After introducing Steven Koonin's new book here in Part 1, let's start the overview of it with some of the key definitions one needs to understand to even begin getting a grip on The Science. Starting back in college stats class:
Every measurement of the physical world has an associated uncertainty interval (usually denoted by the Greek letter sigma: σ). We can't say what the measurement's true value is precisely, only that it is likely to be within a range specified by σ. Thus we might say the global mean surface temperature in 2016 was 14.85o C with a σ of o.o7o C. That is there is a two-thirds chance that the true value is between 14.78 and 14.92o C. The measured annual increase of 0.04o C between 2015 (14.81 +/- 0.07o C) and 2016 is insignificant since it is smaller than the uncertainties--about half as large. The media might well still scream "Temperatures Continue to Rise, either out of ignorance or to capture readers' attention.
Next, "weather" does not equal "climate". A location's climate is the average of its weather over decades. The UN's World Meteorological Organization defines climate as a thirty-year average, although some climate researchers will sometimes discuss averages over a period as short as ten years. So changes in the weather from one year to the another do not constitute changes in the climate.
Alas, it isn't easy to measure the surface temperature over the whole earth, particularly when you are looking for changes of a fraction of a degree over decades. You have to worry about variations in the thermometers themselves, how they're housed, and exactly where they're located. And even if a station hasn't been move over the years, urbanization around a site is a concern, since buildings, roads, and concentrated human activity make cities a few degrees warmer than their rural surroundings.
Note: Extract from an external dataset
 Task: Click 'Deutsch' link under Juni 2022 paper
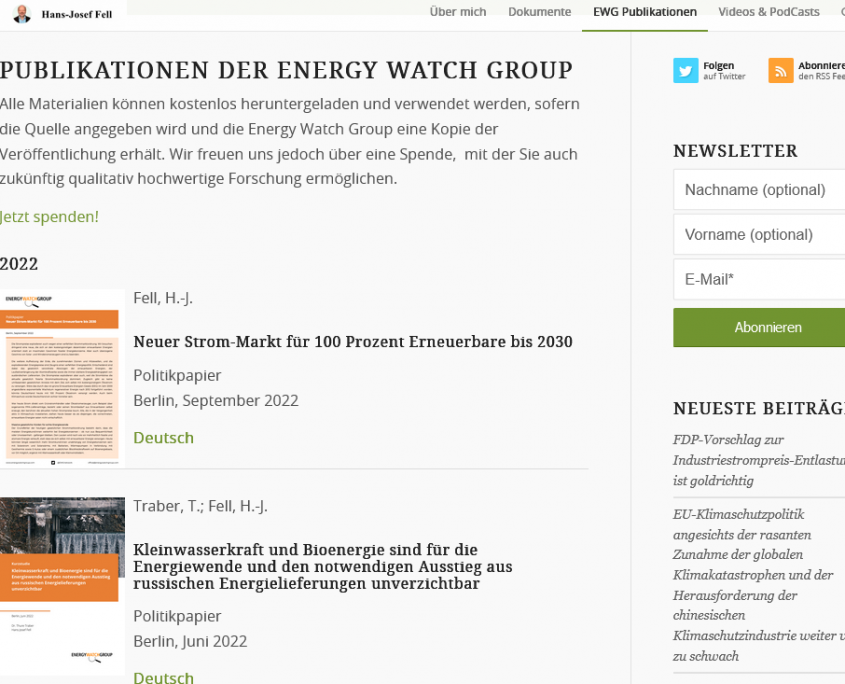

The global temperature anomaly is the deviation of the average daily temperature from its expected value, averaged over each day of the year and over the whole globe. The rate of rise was twice as large as our 0.09o C/decade long-term average during the forty years from 1980 to 2020 (0.02o C) while it was negative during the forty years from 1910 to 1940 (-0.05o C/decade).
That is just a little warm-up to the types of details, Koonin adds to the discussion. The bit about measurement uncertainty is something I have known for years, but he really crystalizes it with the numbers. As he looks at the models that are the source of the forecasts, we have to keep the uncertainty intervals in mind.